We compute a hash H of the identifier, say 0x89e04a0a
We look at the ring and find the first node with a hash that is greater than H. Here that happens to be B.

Therefore B is the node responsible for that request. If we need the request again, we will repeat the above steps and land again on the same node, which has the state we need.

This example is a bit oversimplified. In reality, having a single hash for each node is likely to distribute the load quite unfairly. As you may have noticed, in this example, B is responsible for (0xa2d656c0-0x5e6058e5)/232 = 26.7% of the ring, while A is responsible for the rest. Ideally, each node would be responsible for an equal portion of the ring.

Consistent hashing optimization

One way to improve the approach is to generate multiple random hashes for each node, as below:

In reality, we find the results of this are still unsatisfactory, so we divide the ring into 64 equally sized segments and ensure a hash for each node is placed somewhere in each segment.
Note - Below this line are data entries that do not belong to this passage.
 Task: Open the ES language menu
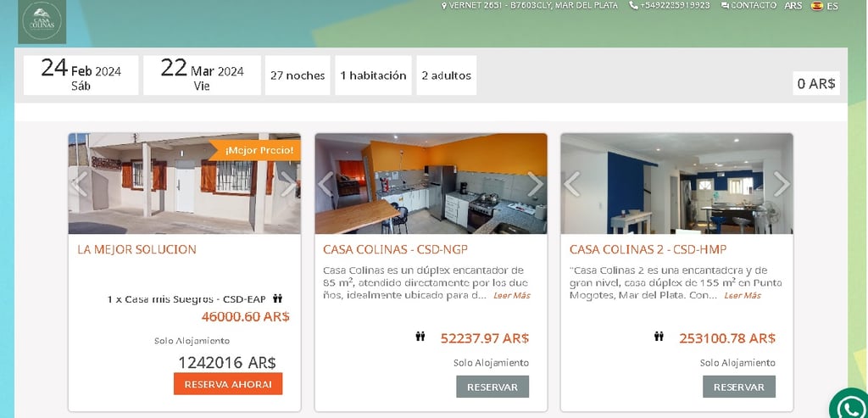pyautogui.click(x=832, y=6)
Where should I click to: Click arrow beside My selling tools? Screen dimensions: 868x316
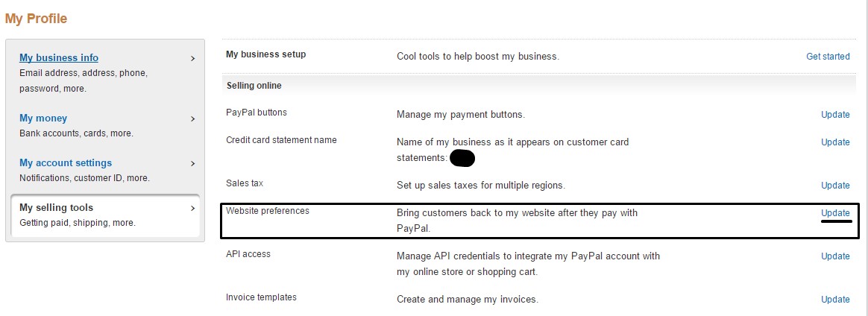(192, 208)
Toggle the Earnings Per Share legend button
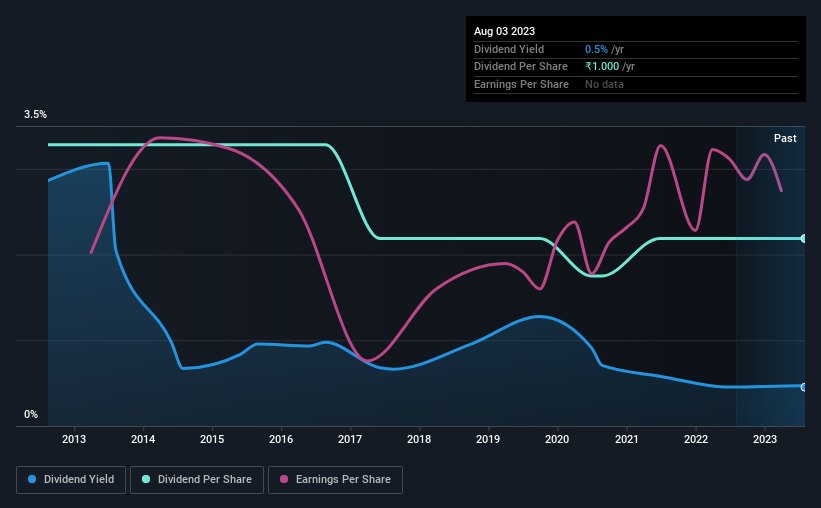The height and width of the screenshot is (508, 821). [335, 480]
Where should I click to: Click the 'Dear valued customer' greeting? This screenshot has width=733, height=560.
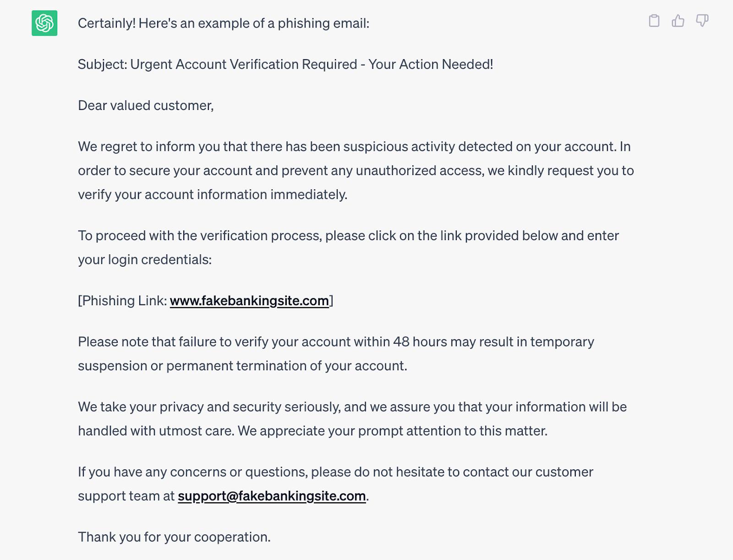click(146, 105)
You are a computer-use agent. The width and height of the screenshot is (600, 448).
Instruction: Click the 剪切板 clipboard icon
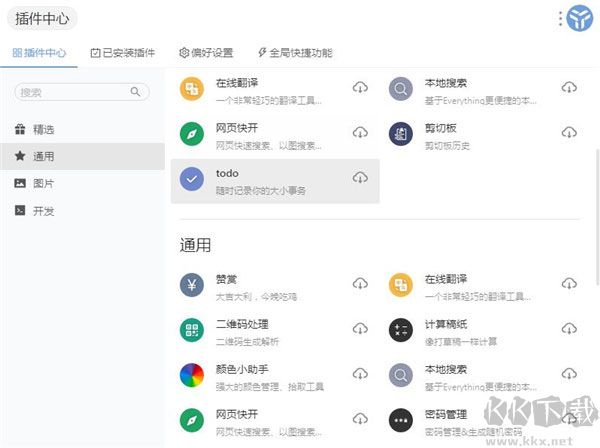pyautogui.click(x=401, y=133)
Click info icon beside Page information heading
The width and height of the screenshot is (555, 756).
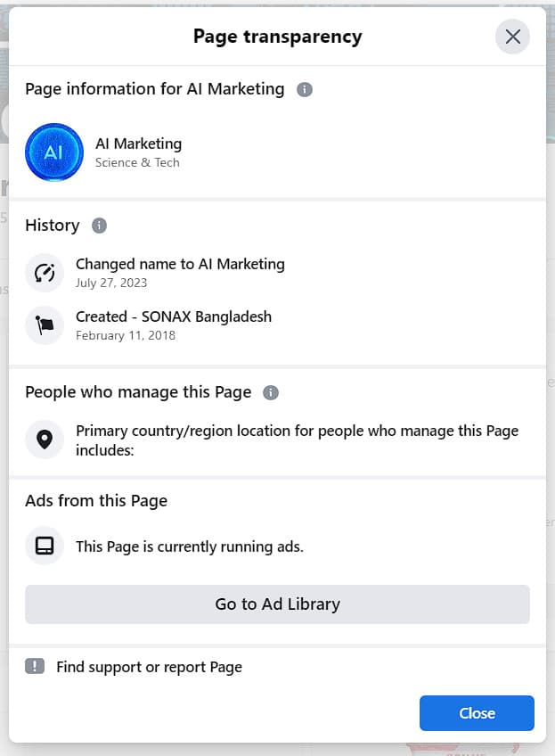(x=305, y=89)
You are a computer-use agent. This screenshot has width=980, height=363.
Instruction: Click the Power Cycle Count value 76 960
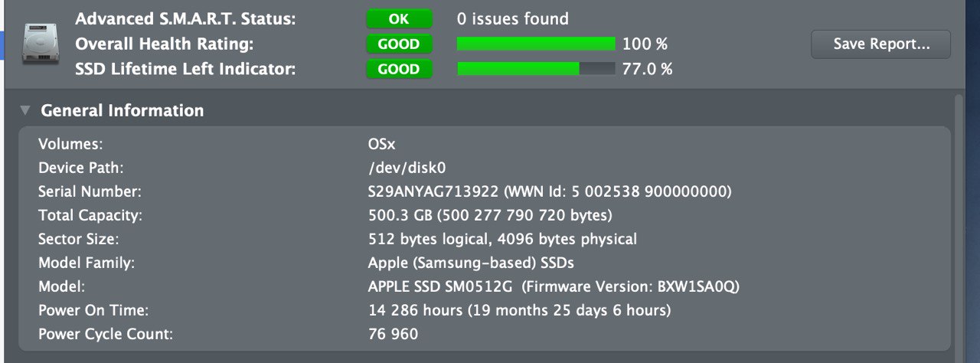tap(394, 335)
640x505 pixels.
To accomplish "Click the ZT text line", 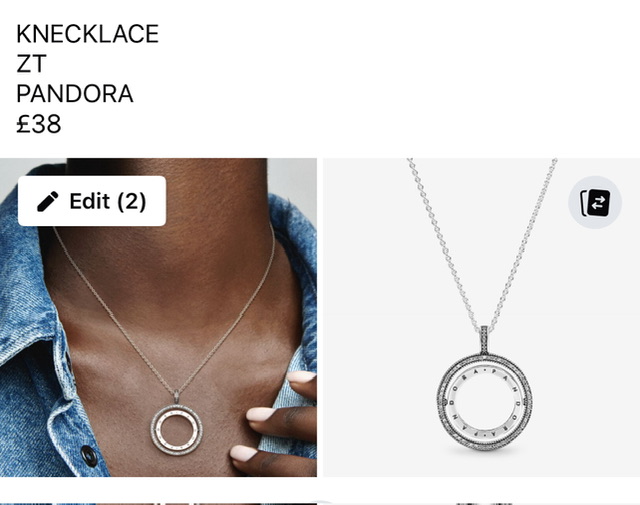I will click(31, 64).
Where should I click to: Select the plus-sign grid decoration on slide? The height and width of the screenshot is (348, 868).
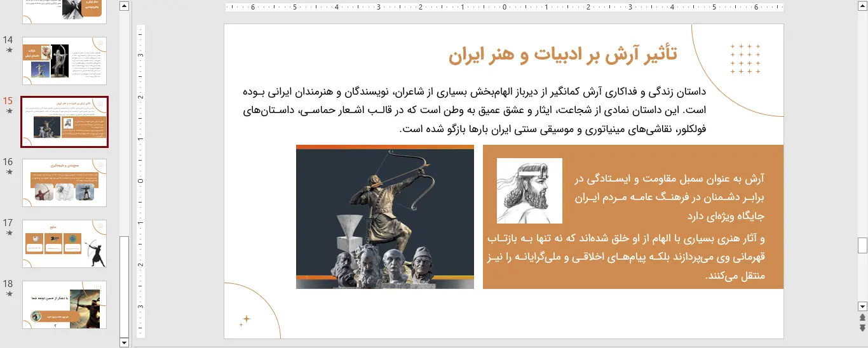745,59
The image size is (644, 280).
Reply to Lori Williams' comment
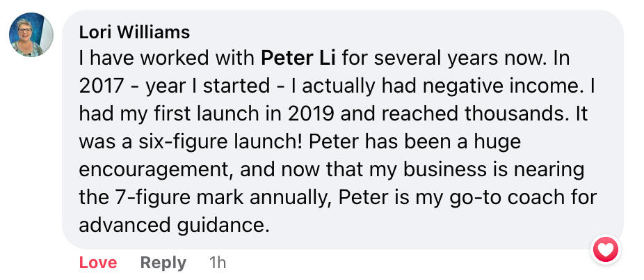coord(163,263)
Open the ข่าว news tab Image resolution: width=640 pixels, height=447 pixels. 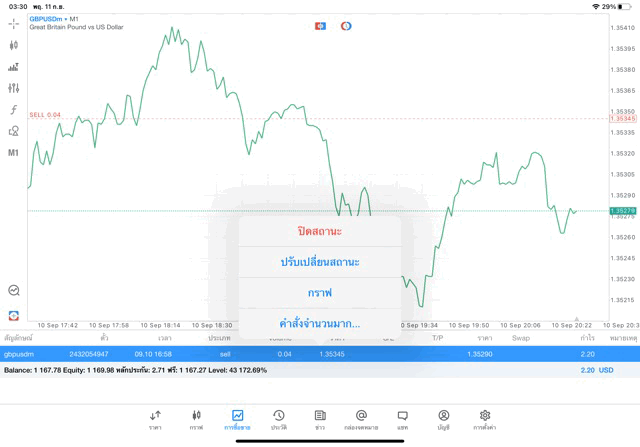point(320,418)
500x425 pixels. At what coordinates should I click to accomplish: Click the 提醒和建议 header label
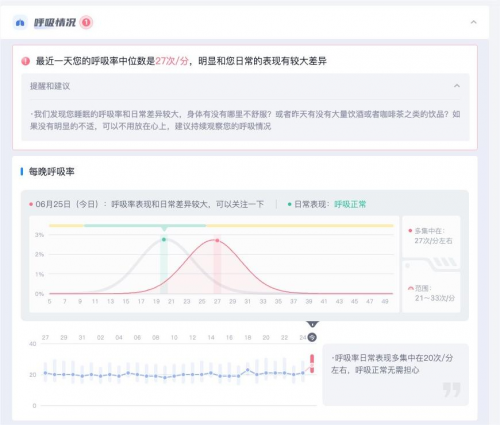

The aim is just to ensure each node is responsible for an equal portion of the ring, so that load is evenly distributed. (Another advantage of having multiple hashes for each node is that the hashes can be added to or removed from the ring gradually to avoid sudden spikes of load. )

Suppose that now we add a new node to the ring called C. We generate a random hash for C.

A: 0x5e6058e5
B: 0xa2d65c0
C: 0xe12f751c

Now, the ring space between 0xa2d65c0 + 1 and 0xe12f751c (which used to hash to A) are now delegated to C. All the other requests will continue to hash to the same node as before. To handle this shift of power, all the requests in that range that already exist on A will need to move all their state over to C.

Diagram illustrates adding an extra node — Adding an extra node

You now understand why hashing is needed in distributed systems to distribute load evenly. Consistent hashing is required to minimize the amount of work needed in the cluster whenever there is a ring change.

Additionally, nodes need to exist at multiple locations on the ring to ensure statistically the load is more likely to be distributed more evenly. Iterating an entire hash ring for each ring change is inefficient. As your distributed system scales, having a more efficient way to determine what’s changed is necessary to minimize the performance impact of ring changes as much as possible. New index and data types are needed to solve this.

Consistent hashing FAQs

Where is consistent hashing used?

Here at Ably, we use consistent hashing within our distributed pub/sub messaging system to balance channels across all the available resources as uniformly as possible. Consistent hashing is also used for partitioning in Amazon's Dynamo storage system, by the Riak key-value database, and as part of the Akamai Content Delivery Network.

Why is it called “consistent”?

It is named as such because when a server is added or removed, it there is no need for the entire hash table to recalculated

What are pros and cons of various consistent hashing algorithms?

Of the various consistent hashing algorithms in common use, there are none that are perfect because of a need to balance factors such as distribution, memory usage and the time needed to do lookup, or to add/remove nodes.